The Wendell Energy Storage Project has been in development since 2020. According to New Leaf Energy’s project website, it is sited strategically adjacent to existing electrical infrastructure and is an optimal location for new energy infrastructure.

The Applied Economics Clinic, a mission-based nonprofit consulting group offering services in the areas of energy, environment, consumer protection and equity, reports this battery storage project would draw power from the grid “during periods in which clean, renewable energy sources are a high share of total New England generation, and discharge energy at times when mostly fossil-fuel-powered generators are displaced by this added energy.” By charging using low-emission generation and displacing fossil fuel generation while discharging power, the group posted on its website in August 2022, new battery resources result in lower electric grid emissions.

According to New Leaf Energy’s project website, the site will be monitored remotely around the clock. The battery energy storage system will enhance the flexibility and reliability of the electric grid without creating emissions or waste products, the company states.

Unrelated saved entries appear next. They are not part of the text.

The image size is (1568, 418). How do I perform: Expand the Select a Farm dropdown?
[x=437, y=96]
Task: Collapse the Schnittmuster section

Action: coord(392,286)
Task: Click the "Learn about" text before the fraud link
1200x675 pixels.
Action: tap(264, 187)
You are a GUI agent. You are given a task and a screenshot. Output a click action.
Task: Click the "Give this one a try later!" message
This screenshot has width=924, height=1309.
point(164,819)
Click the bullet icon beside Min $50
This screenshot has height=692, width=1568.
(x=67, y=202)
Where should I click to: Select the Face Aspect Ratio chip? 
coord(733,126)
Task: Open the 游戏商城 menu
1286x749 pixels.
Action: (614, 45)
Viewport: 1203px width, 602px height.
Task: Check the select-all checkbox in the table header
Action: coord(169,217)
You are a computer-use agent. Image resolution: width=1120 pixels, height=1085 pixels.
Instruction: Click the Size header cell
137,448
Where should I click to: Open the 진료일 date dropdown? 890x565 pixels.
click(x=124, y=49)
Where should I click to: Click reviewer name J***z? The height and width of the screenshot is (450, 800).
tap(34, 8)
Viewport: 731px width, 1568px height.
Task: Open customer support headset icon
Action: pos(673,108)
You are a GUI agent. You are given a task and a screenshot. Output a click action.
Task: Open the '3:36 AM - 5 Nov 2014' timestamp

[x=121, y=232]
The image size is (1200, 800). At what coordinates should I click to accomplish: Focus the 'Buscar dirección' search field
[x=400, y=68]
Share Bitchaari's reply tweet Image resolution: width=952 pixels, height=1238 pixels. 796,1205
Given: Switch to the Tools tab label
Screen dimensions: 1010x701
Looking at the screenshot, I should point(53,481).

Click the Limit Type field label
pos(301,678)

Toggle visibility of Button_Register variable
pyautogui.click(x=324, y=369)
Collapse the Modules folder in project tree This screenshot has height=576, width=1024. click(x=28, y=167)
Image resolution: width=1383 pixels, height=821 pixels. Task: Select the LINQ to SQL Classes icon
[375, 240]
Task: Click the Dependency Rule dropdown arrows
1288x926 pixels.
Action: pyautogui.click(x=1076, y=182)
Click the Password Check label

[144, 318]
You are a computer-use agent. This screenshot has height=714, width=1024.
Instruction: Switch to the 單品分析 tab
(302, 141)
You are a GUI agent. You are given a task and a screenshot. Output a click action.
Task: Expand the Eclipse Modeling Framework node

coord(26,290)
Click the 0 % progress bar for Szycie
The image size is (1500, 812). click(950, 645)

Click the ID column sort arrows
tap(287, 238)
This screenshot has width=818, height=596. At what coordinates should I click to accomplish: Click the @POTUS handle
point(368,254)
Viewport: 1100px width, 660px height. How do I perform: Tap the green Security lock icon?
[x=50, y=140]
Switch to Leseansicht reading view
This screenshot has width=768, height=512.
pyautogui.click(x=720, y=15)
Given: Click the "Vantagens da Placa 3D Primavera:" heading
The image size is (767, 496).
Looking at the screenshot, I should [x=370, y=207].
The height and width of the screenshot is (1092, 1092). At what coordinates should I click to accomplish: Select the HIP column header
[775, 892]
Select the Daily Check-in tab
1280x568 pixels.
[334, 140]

“The project will charge the batteries from power supplied by the electric grid during times of ample system supply, usually aligned with the time when solar and wind energy resources are generating electricity,” the website states. “The project will then dispatch the electric power back onto the electric grid during times of peak demand, allowing grid operators to avoid calling on the dirtiest fossil fuel resources for additional generation that might be needed to meet customer demand.”